You need your laity way more than they need you.  Their presence and conversation gives credibility to your message.  They are powerful, they are loved, and they are influential; other wise, their friends would not have come to worship with them!  Next time you order or make guest cards, include a line for “Who told you about this church?”  With social media tools, the Internet, and a little information, you will be able to make the connections.  I don’t believe a pastor should be heavy handed, but if there is ever a time to use your pastoral authority it is when you phone your laity and ask them to help you with follow up.  Sometimes shepherds must be assertive. 

Third, consider hosting a reception.  Gated communities and apartments make calling visitors very difficult.  Additionally, some folks do not want anyone to come to their home.  Others have schedules that are not conducive to even the quickest of visits.  I faced these issues in one of my ministries, so I began to invite people to meet me in a ‘third space’ kind of environment, neither in their home nor at the church building.  That way, they knew that they were not going to face a one-on-one interrogation, be in a place where leaving would be awkward, or getting someone to leave their home would be difficult. 

For several years, I hosted a monthly “Coffee Reception” at a local Starbucks.  Beginning the Sunday that they visited, I began to invite them to the reception at Starbucks.  Everyone who visited in the previous month was my guest.  I bought a lot of coffee and earned a Starbuck’s gold card in record time!  I also invited the person who invited them to church (see #2).  Sometimes we almost over ran the coffee shop and often stayed till closing.  We broke the ice in relationships, had a lot of fun, and frequently prayed as folks opened up.  These receptions were a major factor for most of the folks who came to Christ, or to place their membership with our church.  At this time, our church had a growth rate as high as 40% per year. 
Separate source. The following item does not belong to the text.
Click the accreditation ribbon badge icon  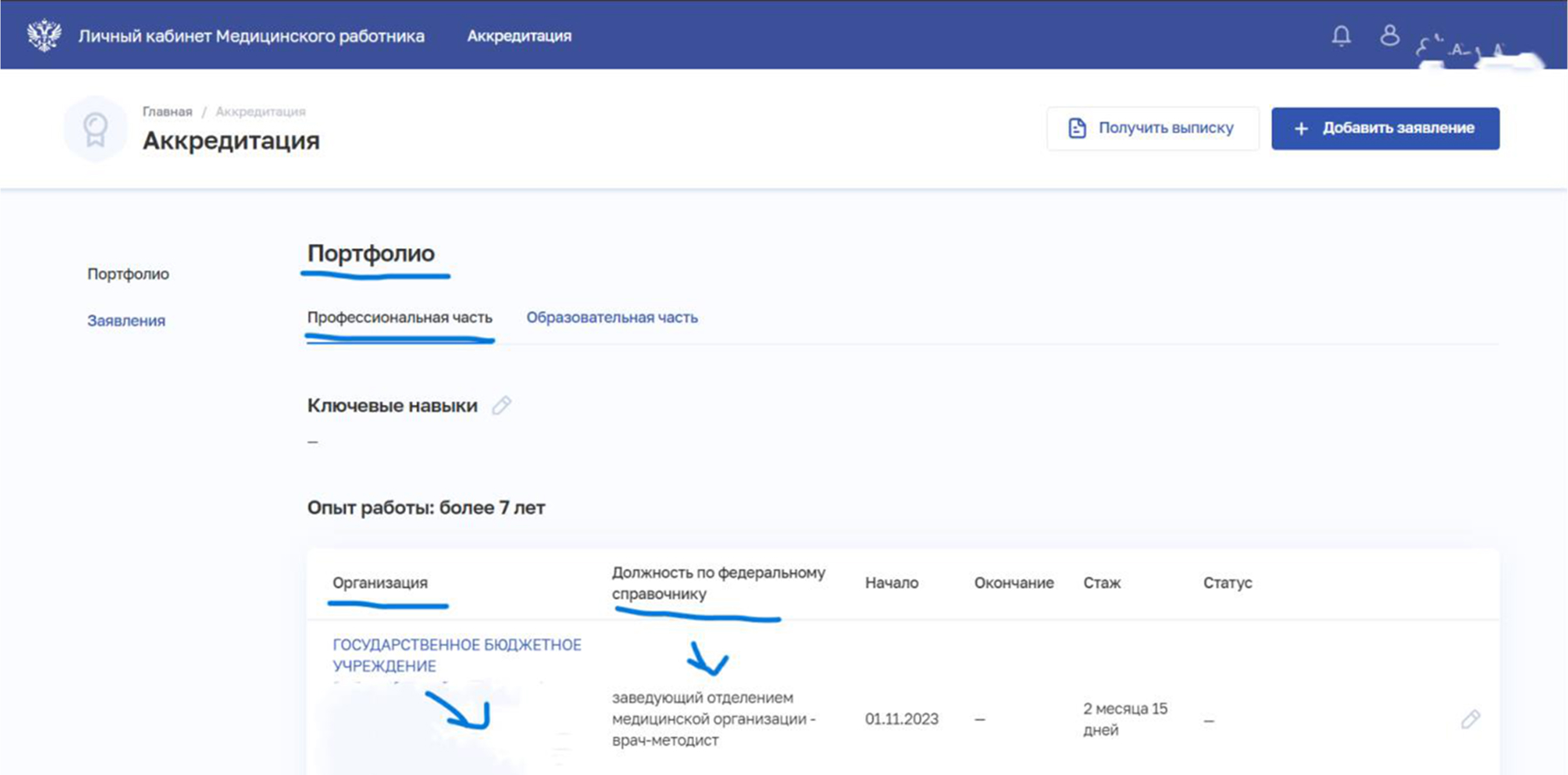[95, 130]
Fourth, use the power of appointments.  Many if not most folks are suspicious of the church, ministers, and our motives.  The power of an appointment works because it gives us an air of professionalism and legitimacy.  I once had a visitor come with one of our families to worship.  After the service, as usual, I went over the guest cards.  I noted that this family didn’t live far from my home.  So, after I finished in the office, I dropped by their house on the way home.  They were not there having gone to lunch with their friends.  I left a card saying thanks for coming and drove to my house with a sense of pride as being so conscientious.  It turns out that they found such a visit inappropriate.  It seemed pushy, needy, and stalkish.  We never saw them again.  What we perceive as concern might seem to them as a hard sell or as a cult type pressure.  The appointment can set them at ease; they will be meeting a respected professional not a crack pot with an agenda.

If a coffee reception will not work for you, make sure you use the power of appointment, and don’t forget to take your church member with you.  Some people will be busy till Jesus returns, which may mean using both a reception and or an appointment will be your best option. 

Five, follow up is hard work.  I loved visiting people, be that in the coffee shop or in their home, it was one of my favorite parts of ministry.  But I must confess, getting to the visit was one of the most difficult things I had to do.  It was and is hard work.  It is time consuming.  Scheduling was always a problem.  It is fraught with rejections in which we sometimes hear bad news.  Like the time a woman told me, “We liked the church except for the music and the sermon, we won’t be back!”  There is no getting around it, guest follow up or calling is hard work and it is harder now than a generation or two ago.  I am concerned that in some cases churches do not do follow up, not because of a deeply rooted philosophical conviction, but because we have given into the sin of sloth (we are lazy).  The Gospel of Jesus Christ often comes first in the form of a person and their personality.  If we have no contact we will likely have no impact.

When a guest walks into your services, powerful forces, needs, or even crisis in their lives, have driven them there.  I ask that you be like the good shepherd and, however you do it, follow up with that lost sheep.